Nations are not such new phenomena. The concept of Irish and Norwegian Nations dates back to medieval times. What is relatively new however, is an acknowledgement on the part of the general population of their membership of the Nation. Humans are social animals and have since earliest times tended to define themselves as X, son of Y, from Z. Up to early modern times, this inherent sense of community and sense of place saw no greater expression than attachment to the local place and allegiance to the local lord. The birth of the modern state, however, saw the horizons for sense of place grow from local to national. At that scale the nation became, of necessity, an “imagined community” 1 as Benedict Anderson has entitled it, because the members, while not knowing all the other members, feel a sense of community with them.

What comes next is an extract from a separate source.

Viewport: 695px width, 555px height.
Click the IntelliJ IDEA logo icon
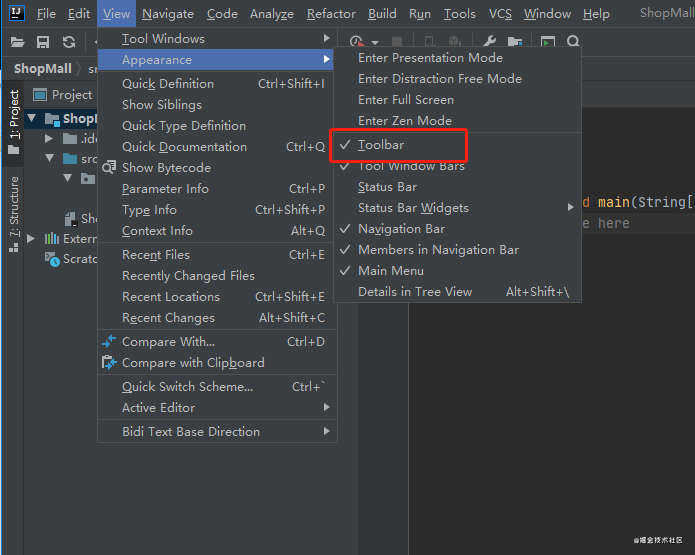coord(16,14)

As with that other great imagined community, Religion, devotion to the nation needs to be supported and sustained by the belief that all the members share common bonds. The selection and promotion of what are deemed to be common bonds is what might be referred to as the invention of the nation. People have rallied to the cause of nationalism under a variety of banners; shared territory, religion, ethnicity, history and also shared language. In some cases one or other of these elements are deemed to be prerequisite to membership of the nation, while others can be seen as reinforcing the common bond. Looking at Ireland and Norway, it will be seen that in neither case was the national language a prerequisite to membership of the nation, as in both cases it had been supplanted by the language of the dominant neighbour state. Nor was the national language required to provide a common means of communicating the message of nationalism, for that need was already met by English and Danish, respectively. In both countries however, language did prove to be a potent force in the process of inventing the nation and language was used as a political tool to propel the Irish and Norwegian states to independence. Examining how the process differed in the two countries will reveal how nationalism takes different forms, placing greater or lesser emphasis on differing elements of invention from one country to the next. More interestingly, examination reveals parallels in how nationalism was experienced in the two countries. It will be seen that the tenets of cultural nationalism were acquired from the same source and if the application of these tenets differed, it would appear that cultural nationalism evolved similarly in both countries, with the politicisation of the language question having as much to do with competition for power as with striving for essential Irish or Norwegian identity. If the nation is the imagined community, it might be argued that nationalism came to be the art of getting people to imagine it your way. Looking at language post independence is also illuminating. In both countries a paradoxical situation is revealed whereby the struggle, which purported to be defining the essence of nationality, a national language to bind the citizens of the nation together, provided instead a focal point for division that has continued to the present day.
In Germany, the ideas of Herder and Fichte inspired a sense of national self-esteem, which began to develop there in the years following the French occupation of the early nineteenth century. This growing sense of German national identity focused heavily on common bonds of language. Herder wrote that“without its own language, a Volk is an absurdity, a contradiction in terms”. That German nationalism looked to language is not altogether surprising as it was possibly the only common denominator in an otherwise fractured assemblage of states. From Germany this language centred cultural nationalism spread through Europe and, while language may have been central to inventing the German nation, it also made inroads in countries such as Ireland where the national language was the minority language and in Norway where no trace of it remained. Among its adherents, romantic nationalism was an emotive and powerful force. The nation was seen as primordial and from a glorious past its history was seen as unfolding over the centuries in a teleological progression towards renewed greatness. The past was trawled for myths and sagas and a glorious and heroic past was invented for the nation with its own language providing an unbroken link to that past. Romantic, heroic, and glorious, this nationalism appealed to poets and patriots and was the stuff that would inspire people to fight and die for their idealised country. It was not, however, going to take that direction until it came to the centre of the political stage. The extent to which the language issue became politicised in Norway and Ireland varied in both timing and intensity but it may be argued that in both instances it was tied to the development of party politics and a move to a more exclusive brand of nationalism.